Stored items
········

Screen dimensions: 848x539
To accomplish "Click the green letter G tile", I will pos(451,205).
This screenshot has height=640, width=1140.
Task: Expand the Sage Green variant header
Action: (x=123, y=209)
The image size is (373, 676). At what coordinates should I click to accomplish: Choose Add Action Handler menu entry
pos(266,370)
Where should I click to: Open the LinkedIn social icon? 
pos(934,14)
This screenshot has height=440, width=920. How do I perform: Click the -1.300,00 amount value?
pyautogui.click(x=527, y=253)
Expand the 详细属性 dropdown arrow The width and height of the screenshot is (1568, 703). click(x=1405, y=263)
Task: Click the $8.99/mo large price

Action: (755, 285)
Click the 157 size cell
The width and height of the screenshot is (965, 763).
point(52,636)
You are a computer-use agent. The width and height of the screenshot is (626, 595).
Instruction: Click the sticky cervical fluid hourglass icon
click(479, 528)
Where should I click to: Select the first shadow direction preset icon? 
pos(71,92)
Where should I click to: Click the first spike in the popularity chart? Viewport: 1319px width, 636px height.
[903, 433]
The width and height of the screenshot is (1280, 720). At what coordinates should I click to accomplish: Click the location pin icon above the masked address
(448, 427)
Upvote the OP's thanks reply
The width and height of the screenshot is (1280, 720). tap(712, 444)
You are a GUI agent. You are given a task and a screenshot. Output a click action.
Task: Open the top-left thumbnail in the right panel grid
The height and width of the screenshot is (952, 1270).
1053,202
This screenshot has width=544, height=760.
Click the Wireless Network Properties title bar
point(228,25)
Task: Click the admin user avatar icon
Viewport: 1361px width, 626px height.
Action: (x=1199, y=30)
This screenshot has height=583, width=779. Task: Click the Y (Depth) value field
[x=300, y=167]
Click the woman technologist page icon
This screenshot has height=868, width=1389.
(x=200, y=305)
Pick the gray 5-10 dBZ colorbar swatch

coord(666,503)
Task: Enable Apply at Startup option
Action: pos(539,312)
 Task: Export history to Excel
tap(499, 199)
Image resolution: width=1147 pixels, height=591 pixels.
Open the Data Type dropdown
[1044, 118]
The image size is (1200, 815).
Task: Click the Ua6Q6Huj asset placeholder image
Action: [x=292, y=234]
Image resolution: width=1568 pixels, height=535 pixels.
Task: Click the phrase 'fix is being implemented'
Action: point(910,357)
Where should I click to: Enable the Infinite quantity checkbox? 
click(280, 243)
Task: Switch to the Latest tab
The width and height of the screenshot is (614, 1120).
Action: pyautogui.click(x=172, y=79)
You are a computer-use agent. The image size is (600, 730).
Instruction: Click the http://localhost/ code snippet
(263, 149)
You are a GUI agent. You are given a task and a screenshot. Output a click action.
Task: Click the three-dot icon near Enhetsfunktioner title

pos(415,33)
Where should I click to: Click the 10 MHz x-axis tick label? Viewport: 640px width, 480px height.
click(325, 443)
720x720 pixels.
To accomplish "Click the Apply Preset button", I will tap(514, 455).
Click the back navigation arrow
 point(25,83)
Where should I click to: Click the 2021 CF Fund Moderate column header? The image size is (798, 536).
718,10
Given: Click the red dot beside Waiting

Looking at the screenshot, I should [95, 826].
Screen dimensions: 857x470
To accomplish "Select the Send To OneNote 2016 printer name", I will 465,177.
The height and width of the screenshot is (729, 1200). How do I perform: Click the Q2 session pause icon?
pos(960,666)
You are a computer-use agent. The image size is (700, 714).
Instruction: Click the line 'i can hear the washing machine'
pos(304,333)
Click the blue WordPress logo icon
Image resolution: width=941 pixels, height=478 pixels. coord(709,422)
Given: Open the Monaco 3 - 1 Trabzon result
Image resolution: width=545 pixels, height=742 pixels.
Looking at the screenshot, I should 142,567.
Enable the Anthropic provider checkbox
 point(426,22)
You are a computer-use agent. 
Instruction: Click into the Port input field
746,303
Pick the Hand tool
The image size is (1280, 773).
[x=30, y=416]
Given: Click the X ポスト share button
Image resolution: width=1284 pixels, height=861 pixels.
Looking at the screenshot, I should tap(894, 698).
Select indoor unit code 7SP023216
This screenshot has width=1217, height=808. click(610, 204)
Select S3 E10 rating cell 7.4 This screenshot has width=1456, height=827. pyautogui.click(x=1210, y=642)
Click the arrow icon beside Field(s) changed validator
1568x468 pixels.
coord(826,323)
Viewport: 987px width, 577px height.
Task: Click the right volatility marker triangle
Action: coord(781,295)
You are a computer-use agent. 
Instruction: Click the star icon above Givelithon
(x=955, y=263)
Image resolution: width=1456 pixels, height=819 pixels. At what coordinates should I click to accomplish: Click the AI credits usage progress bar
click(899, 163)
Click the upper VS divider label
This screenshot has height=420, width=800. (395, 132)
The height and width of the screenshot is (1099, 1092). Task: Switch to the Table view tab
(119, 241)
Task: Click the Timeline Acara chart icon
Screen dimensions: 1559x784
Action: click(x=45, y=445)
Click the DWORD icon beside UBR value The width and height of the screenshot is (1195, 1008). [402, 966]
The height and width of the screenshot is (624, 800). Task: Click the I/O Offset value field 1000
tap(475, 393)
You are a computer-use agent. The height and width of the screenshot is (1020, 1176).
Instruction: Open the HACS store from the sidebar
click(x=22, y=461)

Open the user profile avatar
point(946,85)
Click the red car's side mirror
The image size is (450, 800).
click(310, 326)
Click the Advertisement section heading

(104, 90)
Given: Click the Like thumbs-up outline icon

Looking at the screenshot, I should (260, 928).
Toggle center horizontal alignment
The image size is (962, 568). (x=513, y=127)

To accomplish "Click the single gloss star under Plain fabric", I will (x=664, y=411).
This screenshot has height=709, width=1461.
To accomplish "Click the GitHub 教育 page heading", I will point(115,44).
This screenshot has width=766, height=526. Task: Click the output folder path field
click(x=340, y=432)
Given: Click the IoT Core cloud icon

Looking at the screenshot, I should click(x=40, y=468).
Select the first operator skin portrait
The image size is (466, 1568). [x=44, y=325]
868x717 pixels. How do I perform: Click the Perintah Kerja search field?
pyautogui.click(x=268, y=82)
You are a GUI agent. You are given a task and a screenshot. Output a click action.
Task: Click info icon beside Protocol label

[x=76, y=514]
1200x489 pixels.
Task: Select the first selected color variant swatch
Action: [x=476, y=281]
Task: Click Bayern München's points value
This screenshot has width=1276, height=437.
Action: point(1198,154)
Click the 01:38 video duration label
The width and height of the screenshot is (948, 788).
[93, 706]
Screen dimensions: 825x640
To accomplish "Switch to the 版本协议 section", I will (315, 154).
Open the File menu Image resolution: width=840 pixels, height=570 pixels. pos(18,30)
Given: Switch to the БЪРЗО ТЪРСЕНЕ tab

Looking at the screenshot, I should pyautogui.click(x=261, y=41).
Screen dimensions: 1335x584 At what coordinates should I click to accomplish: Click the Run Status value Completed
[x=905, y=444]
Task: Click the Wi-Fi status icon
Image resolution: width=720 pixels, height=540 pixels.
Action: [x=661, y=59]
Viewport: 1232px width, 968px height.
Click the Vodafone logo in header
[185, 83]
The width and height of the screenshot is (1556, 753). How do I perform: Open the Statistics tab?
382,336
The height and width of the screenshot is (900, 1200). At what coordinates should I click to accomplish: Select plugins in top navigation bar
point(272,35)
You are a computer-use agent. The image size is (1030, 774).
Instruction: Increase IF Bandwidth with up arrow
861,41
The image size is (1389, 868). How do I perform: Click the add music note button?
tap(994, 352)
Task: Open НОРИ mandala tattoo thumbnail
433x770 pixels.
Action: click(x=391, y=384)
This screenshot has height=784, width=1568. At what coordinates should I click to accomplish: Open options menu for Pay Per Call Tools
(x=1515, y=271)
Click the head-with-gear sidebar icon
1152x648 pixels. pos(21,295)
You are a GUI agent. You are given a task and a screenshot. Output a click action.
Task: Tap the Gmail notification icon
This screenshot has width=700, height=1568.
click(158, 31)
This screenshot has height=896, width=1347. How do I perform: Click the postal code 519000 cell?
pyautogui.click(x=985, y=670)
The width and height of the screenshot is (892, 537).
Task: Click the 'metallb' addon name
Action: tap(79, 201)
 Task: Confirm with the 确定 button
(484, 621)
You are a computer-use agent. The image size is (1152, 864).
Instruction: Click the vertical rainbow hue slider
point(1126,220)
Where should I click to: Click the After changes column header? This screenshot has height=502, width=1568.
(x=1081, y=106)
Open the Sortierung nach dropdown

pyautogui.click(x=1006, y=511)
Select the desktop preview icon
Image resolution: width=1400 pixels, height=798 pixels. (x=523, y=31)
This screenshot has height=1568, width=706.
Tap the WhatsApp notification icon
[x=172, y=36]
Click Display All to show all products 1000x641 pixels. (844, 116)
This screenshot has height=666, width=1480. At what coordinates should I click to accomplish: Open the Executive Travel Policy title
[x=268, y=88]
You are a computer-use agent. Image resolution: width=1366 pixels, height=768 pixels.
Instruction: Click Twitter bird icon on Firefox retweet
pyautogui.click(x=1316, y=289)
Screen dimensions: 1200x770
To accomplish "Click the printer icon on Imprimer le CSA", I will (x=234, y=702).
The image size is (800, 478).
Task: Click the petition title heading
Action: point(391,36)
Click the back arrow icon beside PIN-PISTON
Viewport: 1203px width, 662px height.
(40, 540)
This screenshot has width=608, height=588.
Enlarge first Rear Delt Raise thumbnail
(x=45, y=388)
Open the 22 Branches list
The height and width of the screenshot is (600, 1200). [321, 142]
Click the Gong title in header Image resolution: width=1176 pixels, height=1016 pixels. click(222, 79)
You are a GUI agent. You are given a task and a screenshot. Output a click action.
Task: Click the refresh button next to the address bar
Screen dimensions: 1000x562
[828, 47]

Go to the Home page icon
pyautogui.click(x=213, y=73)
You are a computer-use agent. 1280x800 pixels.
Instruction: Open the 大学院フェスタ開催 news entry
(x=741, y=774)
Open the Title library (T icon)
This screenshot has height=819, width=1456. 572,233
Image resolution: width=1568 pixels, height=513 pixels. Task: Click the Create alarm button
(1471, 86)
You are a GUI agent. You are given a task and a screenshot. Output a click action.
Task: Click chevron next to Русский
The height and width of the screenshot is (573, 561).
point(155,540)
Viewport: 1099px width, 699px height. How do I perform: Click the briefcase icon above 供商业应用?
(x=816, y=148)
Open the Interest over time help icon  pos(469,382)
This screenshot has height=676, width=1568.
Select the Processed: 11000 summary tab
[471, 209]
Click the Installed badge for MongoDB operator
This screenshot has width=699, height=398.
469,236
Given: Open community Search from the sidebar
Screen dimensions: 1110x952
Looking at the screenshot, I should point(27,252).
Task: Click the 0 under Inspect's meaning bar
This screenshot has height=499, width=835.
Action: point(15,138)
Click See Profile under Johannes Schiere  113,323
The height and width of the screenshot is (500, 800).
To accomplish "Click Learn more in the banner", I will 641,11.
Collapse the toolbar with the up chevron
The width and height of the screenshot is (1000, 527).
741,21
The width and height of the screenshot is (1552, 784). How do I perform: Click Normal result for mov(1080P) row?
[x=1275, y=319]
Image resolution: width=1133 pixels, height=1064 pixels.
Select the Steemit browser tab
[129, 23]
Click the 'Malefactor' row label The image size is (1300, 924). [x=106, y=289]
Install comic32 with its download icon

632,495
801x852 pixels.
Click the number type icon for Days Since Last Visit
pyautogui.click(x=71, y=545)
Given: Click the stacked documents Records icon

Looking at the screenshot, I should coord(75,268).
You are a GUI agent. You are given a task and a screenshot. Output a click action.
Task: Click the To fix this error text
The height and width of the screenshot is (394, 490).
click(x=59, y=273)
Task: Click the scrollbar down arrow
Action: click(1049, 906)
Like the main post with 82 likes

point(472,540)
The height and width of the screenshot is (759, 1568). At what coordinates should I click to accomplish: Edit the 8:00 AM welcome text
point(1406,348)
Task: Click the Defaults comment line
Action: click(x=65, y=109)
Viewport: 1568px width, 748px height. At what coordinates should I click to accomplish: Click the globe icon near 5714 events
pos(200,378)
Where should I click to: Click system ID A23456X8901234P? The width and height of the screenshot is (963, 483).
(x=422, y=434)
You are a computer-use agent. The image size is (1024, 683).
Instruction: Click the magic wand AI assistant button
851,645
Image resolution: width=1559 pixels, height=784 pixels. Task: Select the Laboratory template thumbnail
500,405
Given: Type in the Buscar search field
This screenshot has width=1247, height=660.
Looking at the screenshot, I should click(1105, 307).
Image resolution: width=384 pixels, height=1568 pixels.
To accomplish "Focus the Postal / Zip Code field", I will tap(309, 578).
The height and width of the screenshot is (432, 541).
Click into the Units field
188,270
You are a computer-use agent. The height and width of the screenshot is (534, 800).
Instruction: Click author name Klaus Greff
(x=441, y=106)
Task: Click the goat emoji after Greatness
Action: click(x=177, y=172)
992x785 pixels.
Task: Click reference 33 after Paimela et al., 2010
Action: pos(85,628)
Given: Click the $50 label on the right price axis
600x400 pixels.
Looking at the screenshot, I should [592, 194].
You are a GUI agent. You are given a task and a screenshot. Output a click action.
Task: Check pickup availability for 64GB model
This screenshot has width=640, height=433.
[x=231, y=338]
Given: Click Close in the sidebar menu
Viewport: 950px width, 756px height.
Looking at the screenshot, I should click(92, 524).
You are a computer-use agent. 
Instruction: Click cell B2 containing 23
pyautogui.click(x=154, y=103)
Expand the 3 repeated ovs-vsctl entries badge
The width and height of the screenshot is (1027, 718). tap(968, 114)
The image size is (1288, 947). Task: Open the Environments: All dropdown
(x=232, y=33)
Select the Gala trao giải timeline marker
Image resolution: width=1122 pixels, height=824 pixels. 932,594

········

▸ **Task directions**: Your answer should consist only of the lines above between the line holding "This screenshot has width=699, height=398." and the line holding "Collapse the toolbar with the up chevron", inclusive, each transcribed exactly.

▸ **Task result**:
This screenshot has width=699, height=398.
469,236
Given: Open community Search from the sidebar
Screen dimensions: 1110x952
Looking at the screenshot, I should point(27,252).
Task: Click the 0 under Inspect's meaning bar
This screenshot has height=499, width=835.
Action: point(15,138)
Click See Profile under Johannes Schiere  113,323
The height and width of the screenshot is (500, 800).
To accomplish "Click Learn more in the banner", I will 641,11.
Collapse the toolbar with the up chevron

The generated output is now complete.